In Argentina, the 8.28% discount bonds due 2033 were pushed down by 1 point to 90 bid, 91.5 offered.

In Colombia the 7.375% bonds due 2037 were quoted at 105 bid, 106 offered.

Busy emerging Europe ends with rally

Volumes were up in emerging Europe as the sector managed to end the day with "a bit of a mini-rally," a trader said, after a day that was busy but "a bit up and down."

Ukraine did not benefit from the rally as OAO Gazprom again threatened to shrink down gas supplies to the Ukraine if Kiev does not settle its $1.5 billion debt.

Still, the country offered plans to begin working to establish a free trade zone with the European Union now that it has been accepted into the World Trade Organization.
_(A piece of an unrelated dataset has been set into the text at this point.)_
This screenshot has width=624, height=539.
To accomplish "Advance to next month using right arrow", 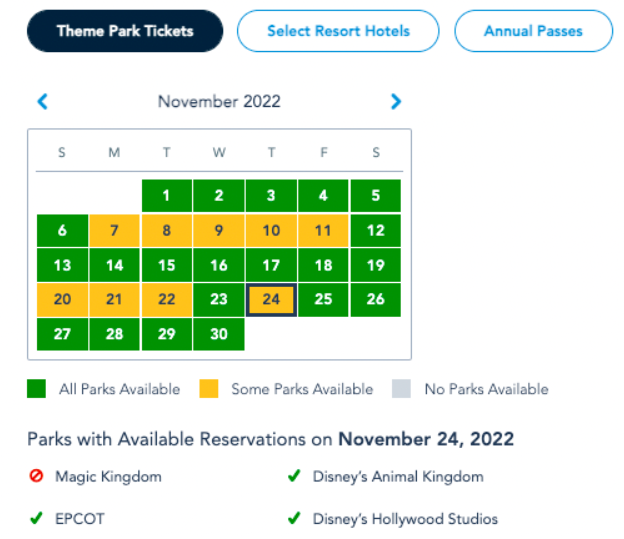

"This will take 10 to 12 months, and then there will be intensified agreement with the U.S.," president Viktor Yushchenko said at the National Economy University on Wednesday, according to the Itar-Tass News Agency.

Yushchenko also indicated that free trade talks would begin with non-E.U. countries as well.

Also in the Ukraine, ministers have not yet reached any agreements to ease the parliamentary gridlock as opposition parties continue to hold up sessions in protest over the country's possible membership in NATO.

The Ukrainian government bonds due 2016 sank by 2.25 to 97.75 bid, 98.5 offered.

The five-year CDS spread widened by 15 bps to 286 bps.

In Russia, investors are preparing for the second India-Russia forum on trade, which will be held in Delhi on Feb. 12 and Feb. 13.

The 500 delegates at the conference will represent both governments as well as large corporate interests.

Special focus will be given to cooperation in the fields of energy, transportation, infrastructure and technology.

Elsewhere, Luxembourg prime minister and finance minister Jean-Claude Junker criticized Russia for restricting foreign investment while allowing its own government-supported funds a great deal of leeway in the E.U., a market source said.

Also, the election watchdog, the Organization for Security and Cooperation in Europe (OSCE), will boycott Russia's March 2 presidential elections.

The Russian sovereign bonds due 2030 dipped 0.25 to trade at 114.875 bid.

Turkey's banks will bolster its energy sector despite the waffling support of foreign investors, the Turkish Daily News reported.

Yapi Kredi Bank has offered $1.5 billion in long-term financing for seaports, as well as hydroelectric, wind and thermal power plants.

The Turkish government bonds due 2030 were seen lower by 0.375 to trade at 155.75 bid, 156 offered.

Meanwhile, in the Czech Republic investors are expecting a 25 bps rate hike from the central bank, a market source said.

The hike, intended to stave off inflation, may be the last of 2008, the source said.

The Czech koruna was seen trading at 17.776 to the dollar.

Bank of Moscow prices CHF 200 million

Along with the higher trading volumes, the primary market was open for business on Thursday, if only for one deal.

The Bank of Moscow (A3/BBB) priced a CHF 200 million three-year eurobond to yield 6.253%, according to a press release.

The amount of the offer was increased from CHF 150 million.

UBS was the bookrunner for the deal.

The proceeds from the sale will be used to finance the bank's mortgage program.

Asia weaker on New Year's volumes

In line with expectation, Asian trading was thin as much of the sector continues to celebrate the Lunar New Year, a market source said.

In the Philippines, foreign investment in the stock market was down by 19% or PHP 55.5 billion in 2007.

The losses were attributed to a severe sell-off in November and December of 2007, the Manila Times reported.

The Philippines' sovereign bonds due 2030 slipped 0.5 to trade at 131 bid, 131.5 offered.

In Indonesia, PT Daihatsu Astra Motor shipped its first auto exports to Japan.

The cars sent to world auto giant Daihatsu represent the first auto exports from Indonesia to a major market, according to a report in the Jakarta Post.

The company expects to ship 18,000 cars in 2008.

The Indonesian bonds due 2018 were unchanged at 103.25 bid. The bonds due 2017 were quoted at 103 bid.

Also, India's economy is predicted to grow by 8.7% during the fiscal year ending in March.

The slowdown would hold growth to its lowest level in three years.